**TASK OBJECTIVE:**
How do the lines below between the ones holding "Task: Switch to the cmd.exe taskbar button" and "Image resolution: width=1278", inclusive, read? Give them again exactly, with no other lines.

**INPUT DATA:**

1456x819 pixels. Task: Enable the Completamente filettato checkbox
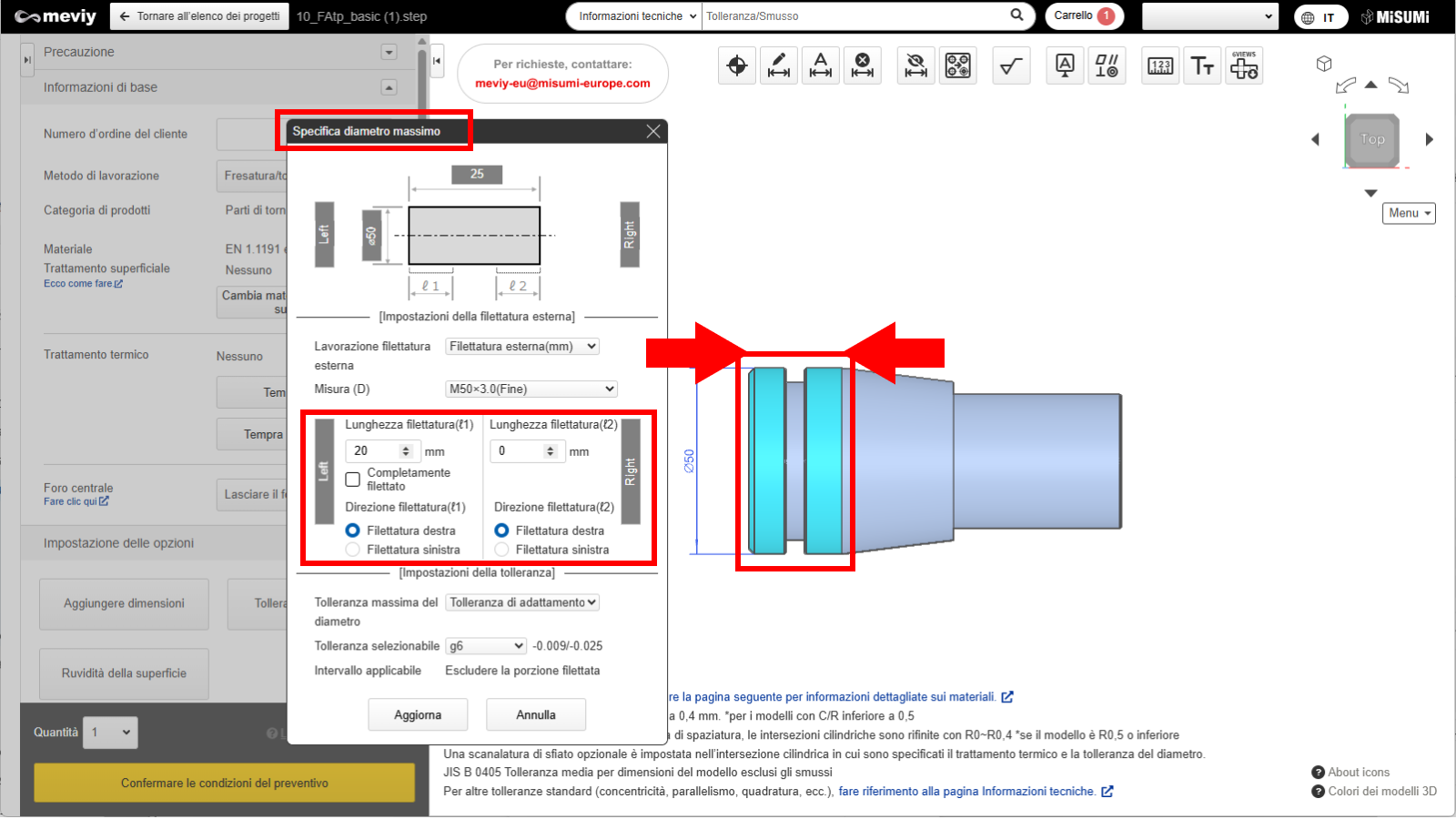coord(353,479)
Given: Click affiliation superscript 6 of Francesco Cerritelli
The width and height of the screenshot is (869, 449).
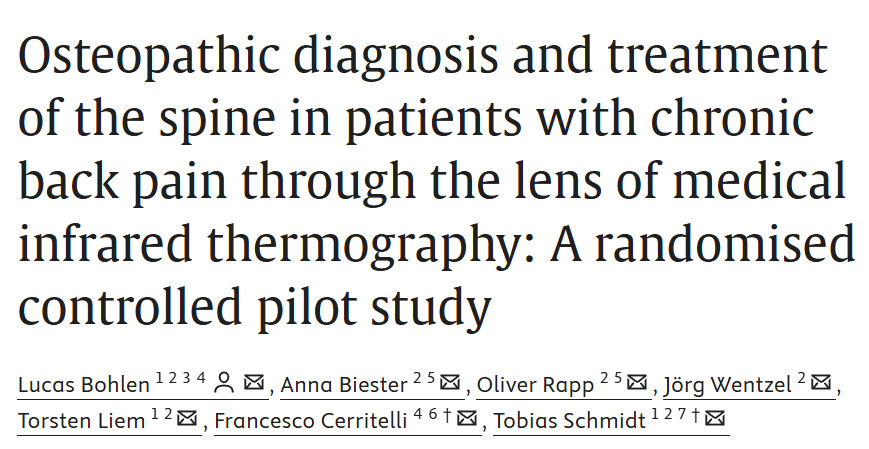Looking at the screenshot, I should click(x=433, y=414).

---

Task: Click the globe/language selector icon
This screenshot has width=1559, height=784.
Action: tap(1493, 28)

...

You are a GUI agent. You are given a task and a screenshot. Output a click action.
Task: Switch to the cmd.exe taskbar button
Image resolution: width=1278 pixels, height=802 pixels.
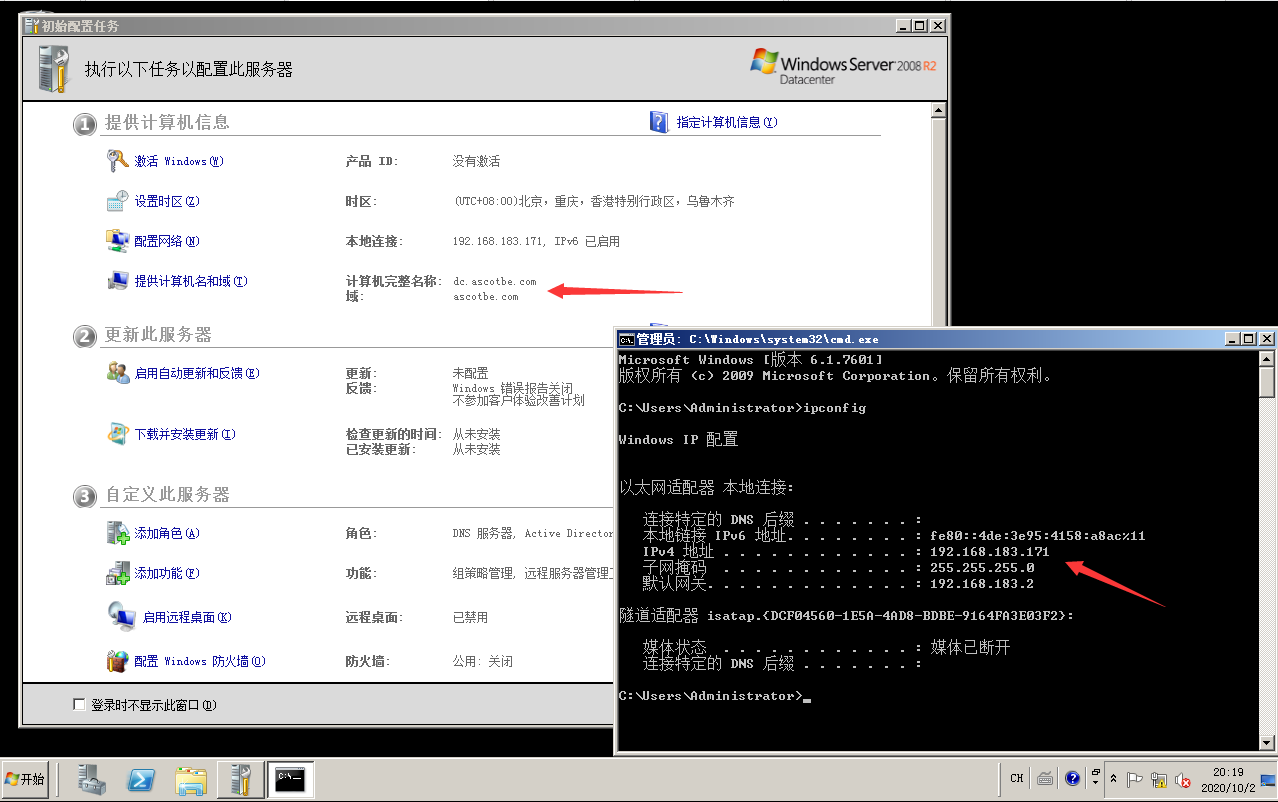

**YOUR RESPONSE:**
Task: Switch to the cmd.exe taskbar button
Image resolution: width=1278 pixels, height=802 pixels.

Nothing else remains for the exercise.